New insights improve digital pre commercial thinning analysis
Decision support
At Skogforsk, a model is being developed that estimates pre commercial thinning (PCT) requirements on a large scale, using open-access satellite data. Up until now, the main challenge has been the lack of accuracy of the analysis. However, researchers have now succeeded in understanding why this is the case, and are able to take the next step towards a practical decision-support tool.

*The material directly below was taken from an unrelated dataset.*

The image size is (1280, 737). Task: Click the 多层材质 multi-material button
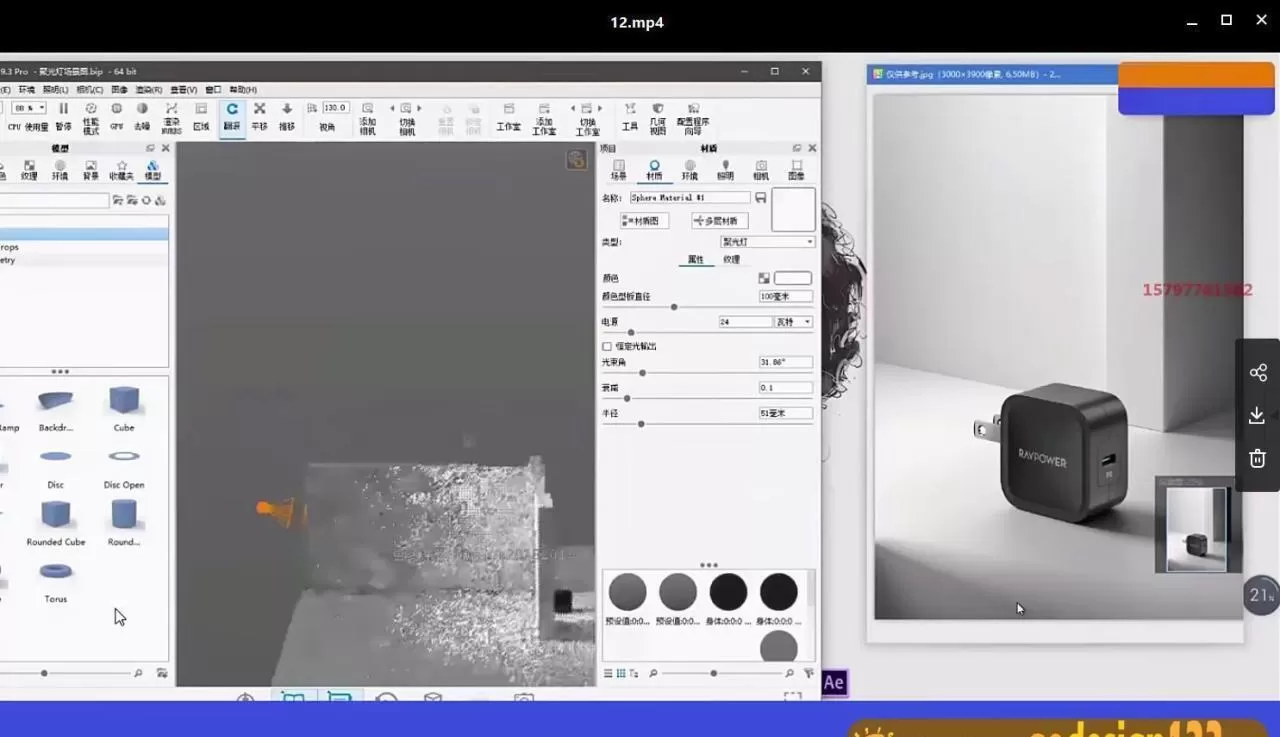point(719,221)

The forest industry has long been calling for an effective and reliable decision-support tool in order to identify PCT requirements. In response to this, for several years Skogforsk has been developing a digital solution that estimates PCT requirements on a large scale, with the help of satellite data. When Mistra Digital Forest came on board as a co-funding partner in the project, the researchers had already produced an initial model. This showed that the potential was there, but it also highlighted the obstacles that would have to be overcome. The model was able to capture patterns of both short and long PCT times, but the difference between predicted and actual PCT time was still significant. PCT time was calculated at the pixel level, meaning the length of time it took to thin a pixel that in reality corresponds to an area of 10 x 10 metres.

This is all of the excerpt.